En el inicio del segundo tiempo, Fortaleza encontró nuevamente el empate al 57’, otra vez por intermedio de Herrera, quien selló su doblete. A partir de ahí, el compromiso se tornó más friccionado, con constantes interrupciones que afectaron el ritmo del juego.
Tras el pitazo final, varios jugadores de Millonarios expresaron su inconformidad, señalando que el rival recurrió a pausas constantes para cortar el partido, además de cuestionar decisiones arbitrales que, a su juicio, influyeron en el desarrollo del encuentro.
Pese a jugar con un hombre más en los minutos finales, tras la expulsión de Kevin Balanta, el conjunto capitalino no logró romper la igualdad. El empate lo mantiene en la pelea, pero deja sensaciones amargas por los puntos cedidos en casa.
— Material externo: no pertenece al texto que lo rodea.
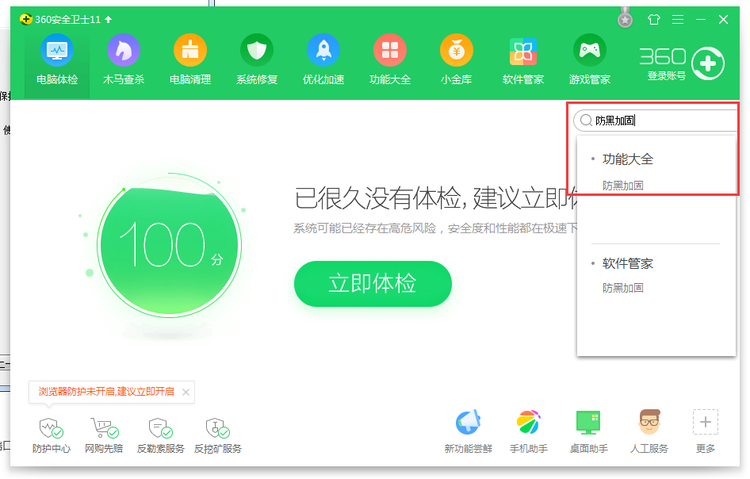
Task: Dismiss the 浏览器防护未开启 notification
Action: [x=186, y=392]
Novoa dejó entrever su incomodidad con la forma de juego del rival
Novoa reconoció que su equipo no inició el compromiso con la intensidad habitual, lo que permitió que Fortaleza tomara ventaja en el marcador. “No empezamos compitiendo como veníamos”, admitió, en referencia a los primeros minutos en los que el conjunto visitante logró imponer condiciones.
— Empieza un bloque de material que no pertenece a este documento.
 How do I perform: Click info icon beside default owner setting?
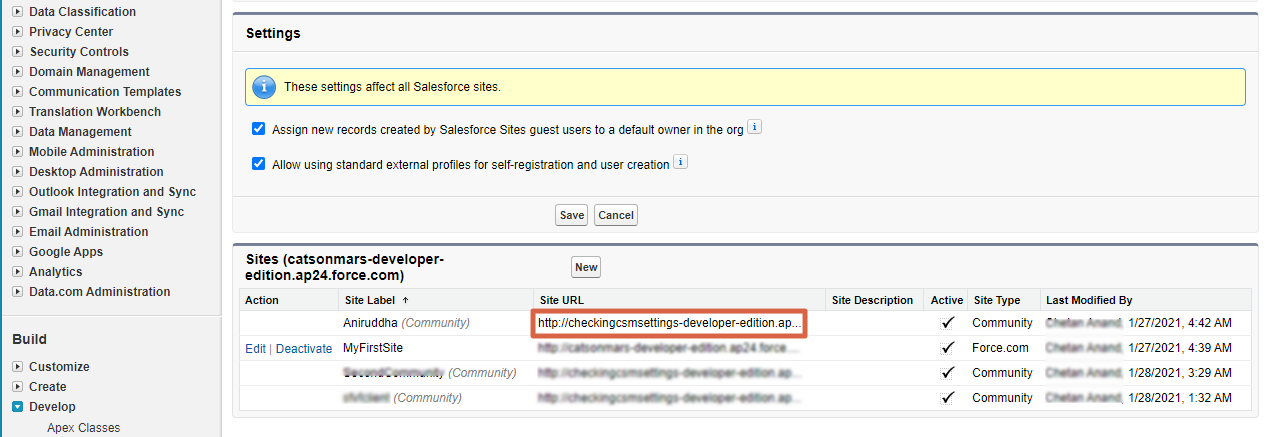click(x=755, y=128)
Sin embargo, destacó la reacción de Millonarios, que logró igualar y posteriormente remontar el resultado gracias al fútbol, el empuje y la jerarquía del plantel. Cuando parecía que los tres puntos se quedaban en casa, llegó el empate definitivo, un golpe duro para un equipo que considera “primordial” hacerse fuerte como local.
Más allá del resultado, Novoa dejó entrever su incomodidad con la forma de juego del rival. Si bien evitó una crítica directa, insinuó que Fortaleza recurrió constantemente a cortar el ritmo del partido: “Trabajaron muy bien a su forma, haciendo tiempo y tratando de frenar el juego”, señaló, aunque matizó que “todo es respetable hoy en día en Colombia”.
Las declaraciones del guardameta reflejan un sentir recurrente en el entorno del fútbol colombiano: la discusión sobre los estilos de juego y el control arbitral. Mientras Millonarios lamenta los puntos cedidos en casa, el debate sobre estas prácticas vuelve a tomar fuerza en la liga.